Wang Xiaoti also gave your father a harmonica, a very expensive one. Your father characterised Wang as multi-talented. He wasn’t a bad basketball player, who could shoot from all angles, and as well as the harmonica, he could play the accordion; he was also a fine calligrapher and painter. He had tacked a sketch of his onto the wall, a portrait of Gugu. There wasn’t a blemish in his family background. His father was a high-ranking Party cadre, his mother a university professor. Why would someone like that fly to Taiwan and go down as a thoroughly reviled defector?

Wang’s squadron commander said he’d defected after secretly listening to enemy propaganda broadcasts. He had a short-wave radio capable of receiving broadcasts from Taiwan, in particular a KMT station announcer with a sweet and highly alluring voice who called herself ‘Night Air Rose’; a real killer, she was, he assumed, and what ultimately turned Wang into a defector. Did that mean my aunt wasn’t attractive enough for him? The doddering former squadron commander said: Your aunt wasn’t bad, with an excellent family background, good-looking, and a Party member. By standards of that time she was an ideal catch, and we all envied Wang Xiaoti. But your aunt was too revolutionary, too principled, and not appealing enough for someone like Wang, who had fallen for the poisonous appeal of bourgeois thinking. Afterward, the security division examined Wang’s diary, in which he had given your aunt the nickname ‘Red Blockhead’. It was a good thing they had his diary, his squadron commander said, for it left your aunt in the clear. Without it, she could not have recaptured her good name even if she’d jumped into the cleansing waters of the Yellow River.

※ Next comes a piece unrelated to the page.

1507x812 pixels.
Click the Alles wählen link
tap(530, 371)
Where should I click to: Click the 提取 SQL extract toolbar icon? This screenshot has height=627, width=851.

Sensei, I told my nephew that his great-aunt wasn’t the only one who nearly met destruction by Wang’s hand. The authorities investigated your father several times, I said, and that harmonica was confiscated as evidence of Wang Xiaoti’s corruptive influence on the young. He’d written in his diary: Red Blockhead introduced her dumb nephew to me, another Red Blockhead, and he had a goofy name: Wan Kou, Wan Mouth! Again, it was that diary that saved your father.

Maybe Wang did all that on purpose, my nephew said.

Your great-aunt came to that conclusion later. She believed that Wang had left his diary behind to protect her. That’s why last night she said that he’d ruined her, but he’d also saved her.